The numbers of unemployed have been falling now for a over a year, and it certainly seems that Britain is back on the path to prosperity.

Earlier this month, it was reported by the Office for National Statistics that the unemployment rate had reached 6.9%, which is the lowest recorded point that it has been since the start of the recession.

With the statistics showing record employment, and that at any given time there are 600,000 vacancies in the UK, new stringent measures will take place that will affect those who have been on unemployment benefits for over two years, called Help to Work. Failure to comply to any of these new standards will result in suspension of the person’s Job-Seeker Allowance (JSA) – a month for the first offence, and 3 months for the second.

One major change will make it mandatory for claimants to meet with a supervisor at a Job Centre every single day, rather than every fortnight to try to quicken the process of getting them jobs. There will be intensive training sessions also included, to make sure that all claimants for JSA have all fundamental skills needed for any job, such as basic literary skills, simple maths, and basic knowledge of computers and sending e-mails.

If coming in to a Job Centre every day is not a viable option, then the person must commit to six-months community service, with 30 hours being done each week in addition to job-seeking.
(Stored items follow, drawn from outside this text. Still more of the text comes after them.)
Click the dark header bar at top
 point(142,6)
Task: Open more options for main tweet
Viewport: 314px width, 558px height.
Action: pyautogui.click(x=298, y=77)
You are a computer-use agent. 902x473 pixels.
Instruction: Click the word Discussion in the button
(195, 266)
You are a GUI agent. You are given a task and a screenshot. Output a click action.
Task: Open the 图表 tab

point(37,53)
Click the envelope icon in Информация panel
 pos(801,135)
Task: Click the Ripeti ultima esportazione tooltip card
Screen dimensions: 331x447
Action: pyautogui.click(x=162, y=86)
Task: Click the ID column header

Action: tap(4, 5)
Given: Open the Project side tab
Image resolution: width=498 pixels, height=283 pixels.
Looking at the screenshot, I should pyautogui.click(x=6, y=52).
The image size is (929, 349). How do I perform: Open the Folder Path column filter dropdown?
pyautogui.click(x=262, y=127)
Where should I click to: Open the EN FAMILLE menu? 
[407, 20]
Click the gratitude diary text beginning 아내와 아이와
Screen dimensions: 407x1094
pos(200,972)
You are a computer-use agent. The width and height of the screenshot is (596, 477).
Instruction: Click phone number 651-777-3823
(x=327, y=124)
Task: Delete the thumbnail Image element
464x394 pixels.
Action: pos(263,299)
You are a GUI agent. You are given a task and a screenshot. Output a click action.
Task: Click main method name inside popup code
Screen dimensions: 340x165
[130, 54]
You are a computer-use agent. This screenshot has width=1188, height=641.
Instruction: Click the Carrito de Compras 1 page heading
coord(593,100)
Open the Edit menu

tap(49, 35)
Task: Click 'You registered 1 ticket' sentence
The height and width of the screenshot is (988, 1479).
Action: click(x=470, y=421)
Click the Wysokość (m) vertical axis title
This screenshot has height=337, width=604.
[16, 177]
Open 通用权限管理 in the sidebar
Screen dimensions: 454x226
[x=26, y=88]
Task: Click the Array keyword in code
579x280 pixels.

This could include gardening projects, working in community cafes, helping the elderly/disabled, or restoring historical sites and war memorials.  The objective of this process is that this would teach the people discipline of holding office hours, and how to work as part of a team.

However, this part of the new scheme has been met with a massive amount of resistance from volunteer organizations, such as The Salvation Army, Oxfam, and YMCA.  They have started a campaign called “Keep Volunteering Voluntary”, calling this “workfare”, and saying that this forced work will only warp the true spirit of volunteering.  In general, it is worried that these strict measures will only get people off benefits, but not necessarily find them paid work.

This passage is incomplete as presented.